**Given passage**:
The speakers were super cool
The second reason I went: the impressive mentors lineup. The most famous mentor there would be Steven Brill, founder of CourtTV and Important Person in Media. He's also behind the Yale Journalism Initiative, and Thread is an "offshoot" of that. He was the second speaker on the first day. I wanted to like him, and I even hit him up about his mysterious media project with Jill Abramson, but for some reason he reminded me of Roy Cohn. He spent a lot of time sneering at most topics that were raised, which was sort of unfun. Suffice to say, Steven Brill is not my spirit animal. By contrast, Glynn Washington was the first person who spoke on the first morning, and he was endearing -- example: "Stories are magic." There were two evening events at bars, one featuring Emily Bazelon and the other featuring Gillian Laub. They were OK, but there was a bucket of beer being handed around, and Laub said "I" so many times it made me want to stick my head in the bucket. The second morning, we heard Steve Brodner speak, and he was hilarious and smart and irreverent, although I had to go take a call (journalism related!) in the middle of it, so I missed part of it. After Brodner, Catherine Burns, who's the artistic director of The Moth spoke, and she got way upstaged by the guy she brought with her, Matthew Dicks, who did a Moth story live about the day he died (and came back to life, obviously) that made me have feels, which was good if you want to have feels. (Seriously, it was great. It made me want to cry.) The last morning, we heard from John Branch, who was the most amazing of all the speakers, and who talked a lot about "Snow Fall," which was intoxicating and made you want to work for the NYT. That shit was inspiring. The last speaker on the last day was Ann Fadiman, who I thought was a bit meh, but she told a highly hilarious story about Tina Brown, and who doesn't like a good Tina Brown story?
I loved my mentor
Other mentors weren't there to lecture; they were there to lead the workshops we did in the afternoons. Reportedly, there were 72 attendees, and we were put in six groups of twelve, and we spent three hours every afternoon for three days with the same group workshopping whatever individual project we were working on in our real lives. The workshop mentors were: Mark Oppenheimer, Sarah Stillman, Jake Halpern, Graeme Wood, Roya Hakakian, and Linda Gradstein. My mentor was Sarah Stillman, who writes for The New Yorker, and is a deeply awesome person. She ended up being my I'm So Glad I Went. (Read her "The Invisible Army" if you haven't.) I heard one of the mentors (not mine) was not good at time management, and some of that group's participants were disappointed by the consequences of that.

**Written request 1**: In the conference write-up, who spoke first on the first morning?
**Written request 2**: Please set down the part of the conference write-up starting with "I loved my mentor" and going on through "consequences of that.".
The material after the conference write-up comes from a separate source.

**Available data**:
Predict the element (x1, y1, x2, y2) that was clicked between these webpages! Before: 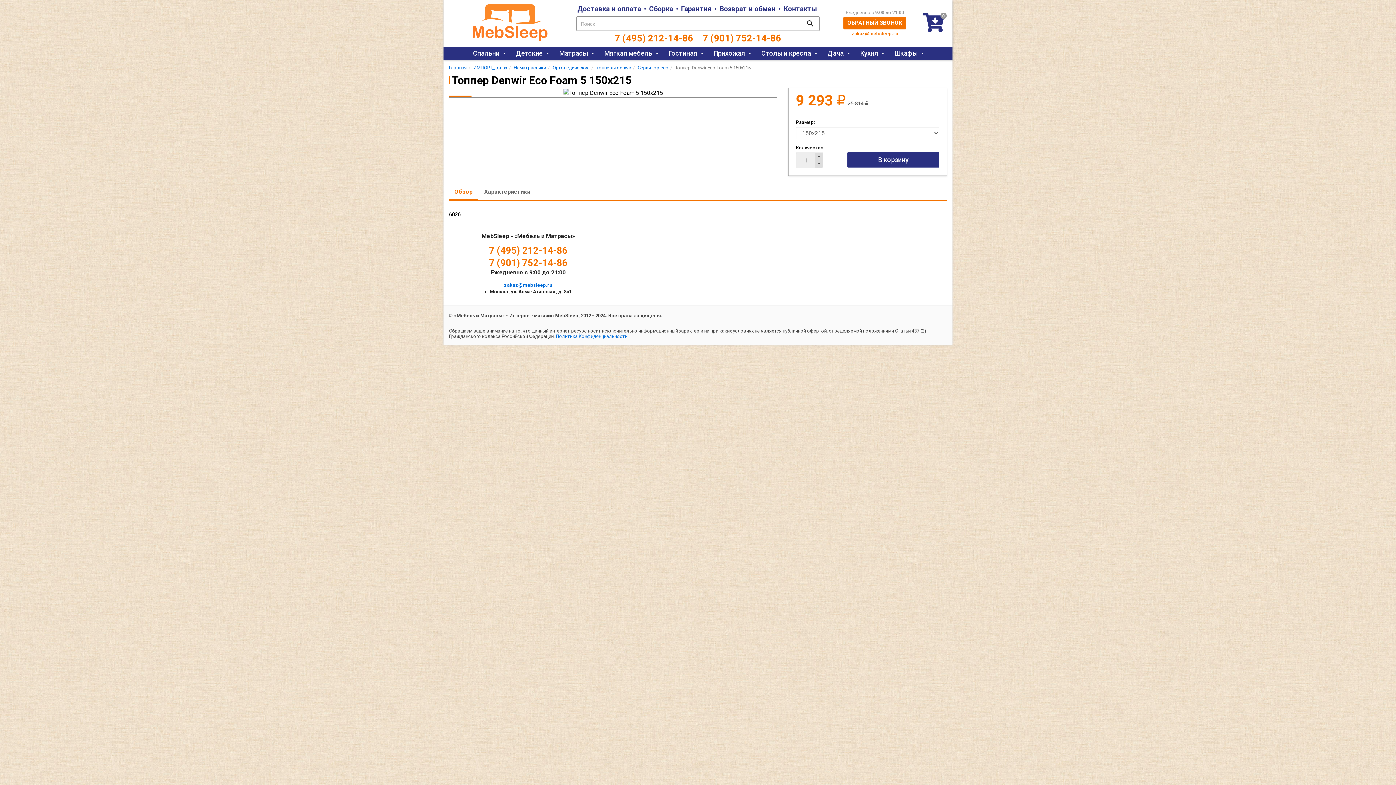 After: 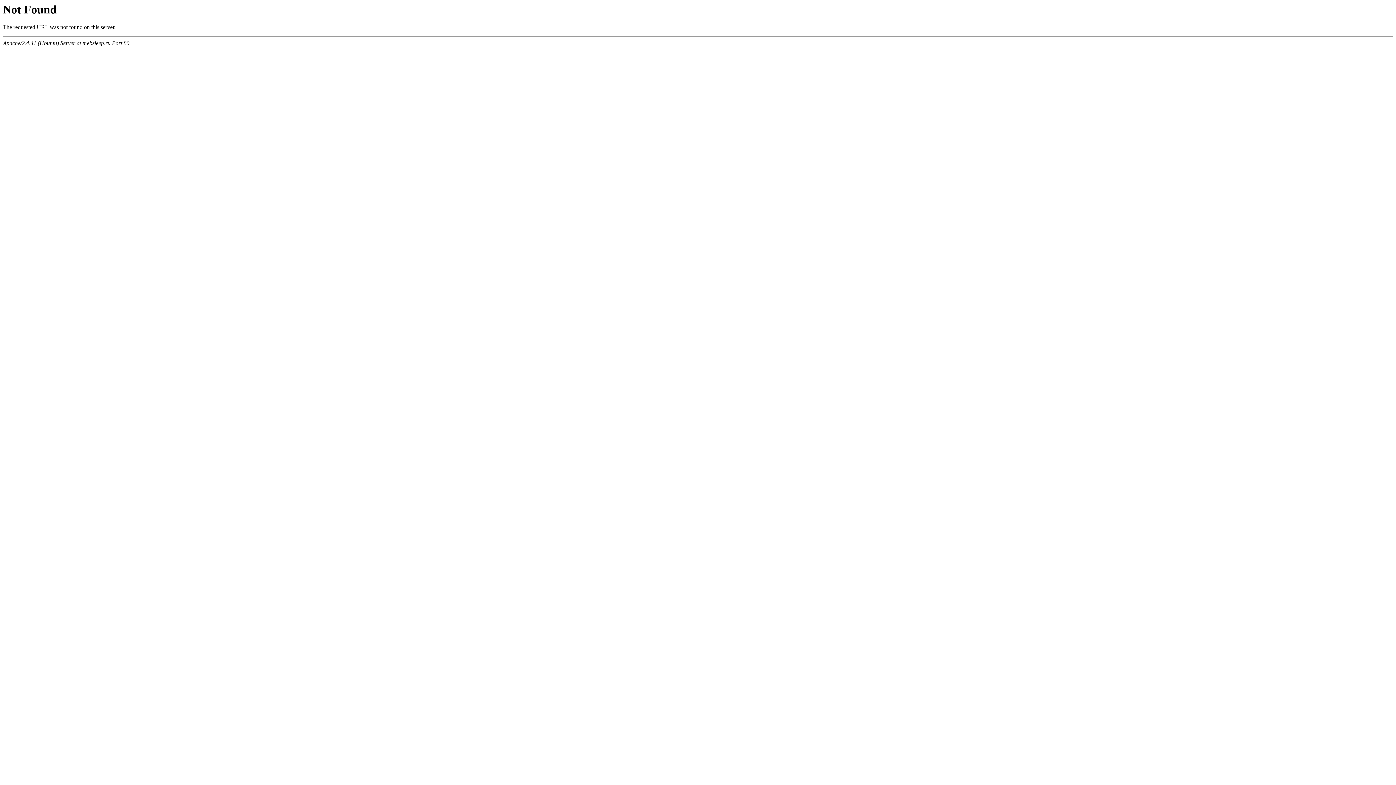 Action: bbox: (552, 65, 589, 70) label: ОртопедическиеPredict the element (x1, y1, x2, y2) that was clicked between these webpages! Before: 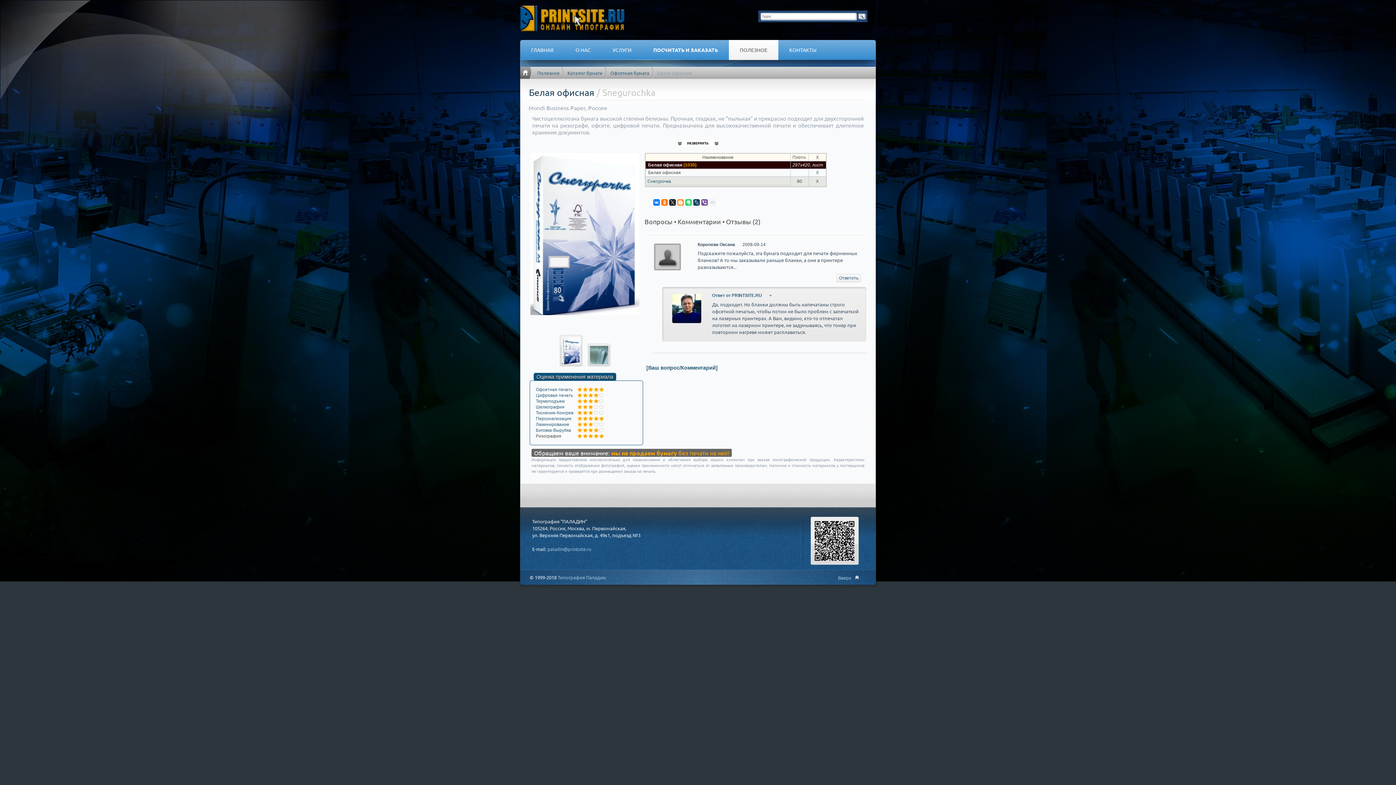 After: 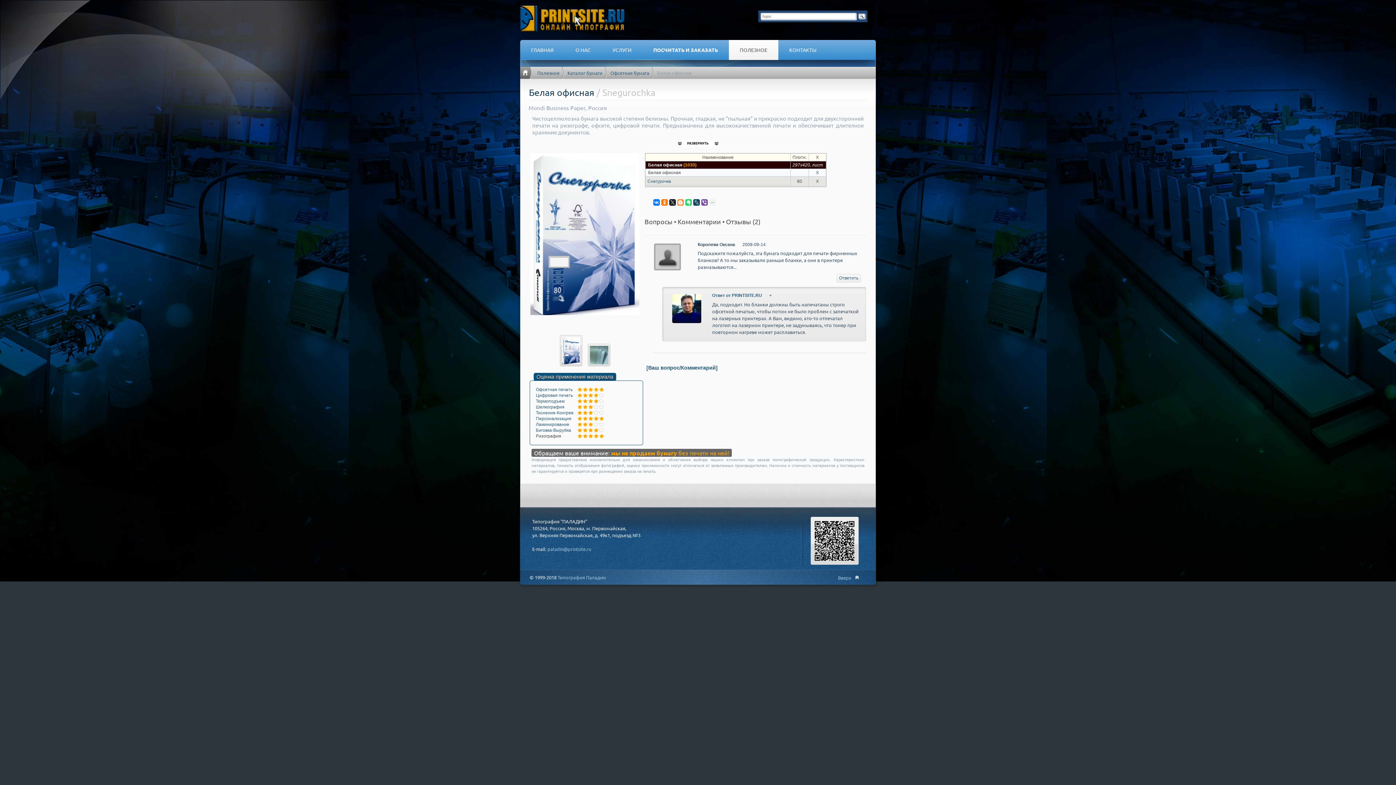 Action: bbox: (577, 392, 582, 398)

**Answer 1**: Glynn Washington

**Answer 2**:
I loved my mentor
Other mentors weren't there to lecture; they were there to lead the workshops we did in the afternoons. Reportedly, there were 72 attendees, and we were put in six groups of twelve, and we spent three hours every afternoon for three days with the same group workshopping whatever individual project we were working on in our real lives. The workshop mentors were: Mark Oppenheimer, Sarah Stillman, Jake Halpern, Graeme Wood, Roya Hakakian, and Linda Gradstein. My mentor was Sarah Stillman, who writes for The New Yorker, and is a deeply awesome person. She ended up being my I'm So Glad I Went. (Read her "The Invisible Army" if you haven't.) I heard one of the mentors (not mine) was not good at time management, and some of that group's participants were disappointed by the consequences of that.